Where the line containing "1071x931 pixels." appears in the records below, begin there and repeat each line exactly through the final one, dropping all pictures.

Dataset items>
-------

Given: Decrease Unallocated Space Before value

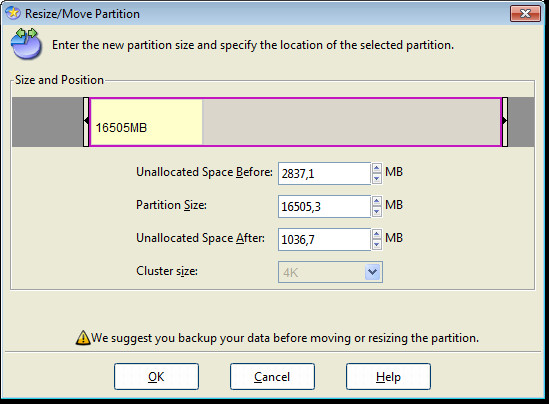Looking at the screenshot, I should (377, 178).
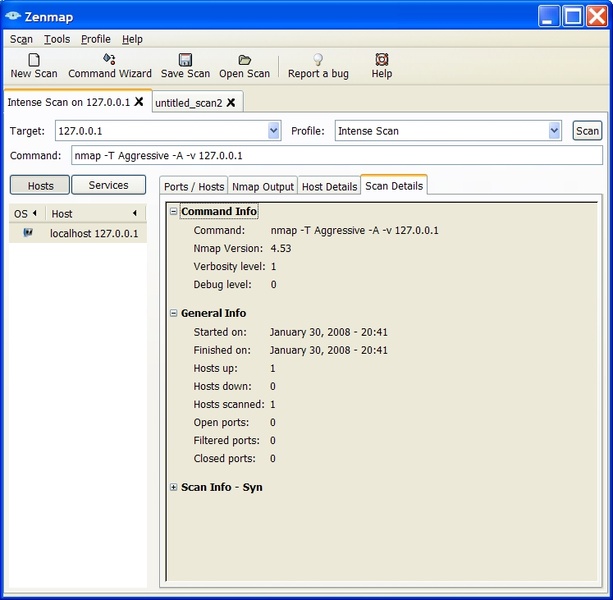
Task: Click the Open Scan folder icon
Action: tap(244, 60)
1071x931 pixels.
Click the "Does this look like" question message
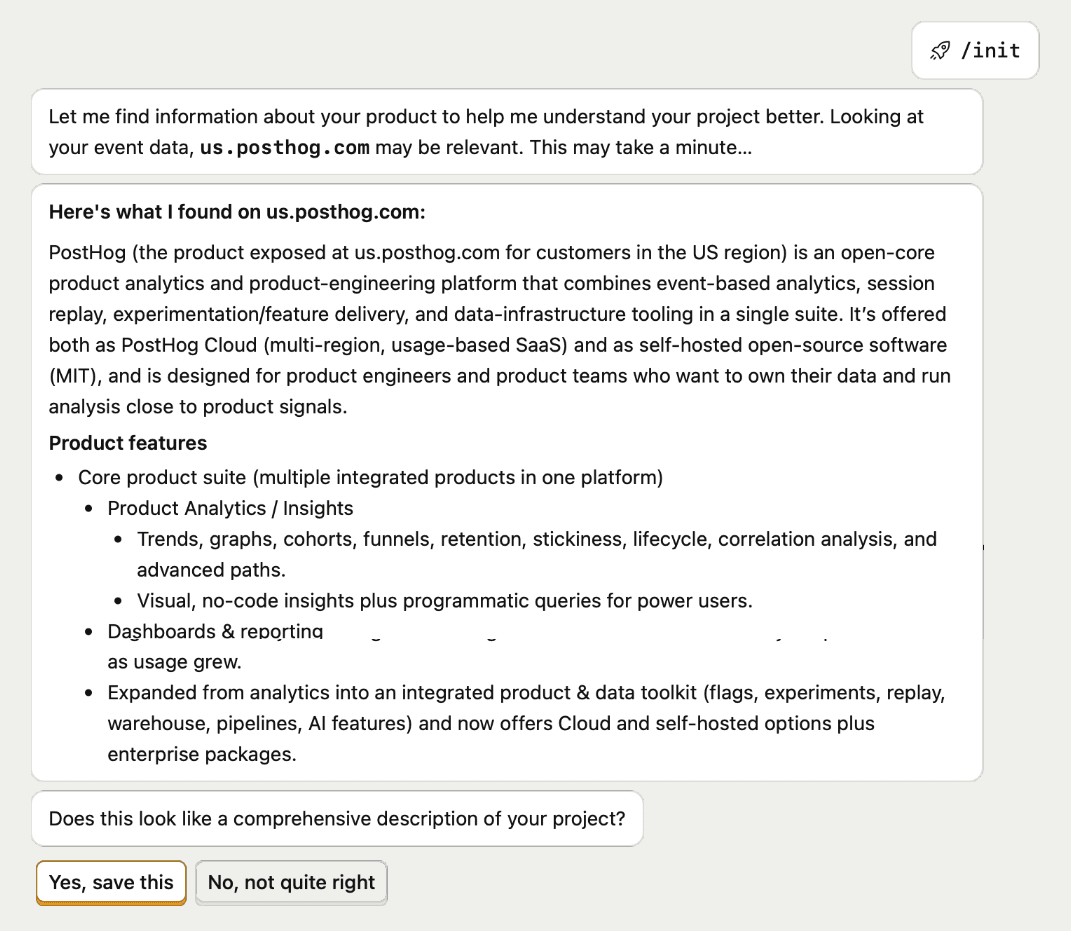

-------

Answer box>
1071x931 pixels.
Click the "Does this look like" question message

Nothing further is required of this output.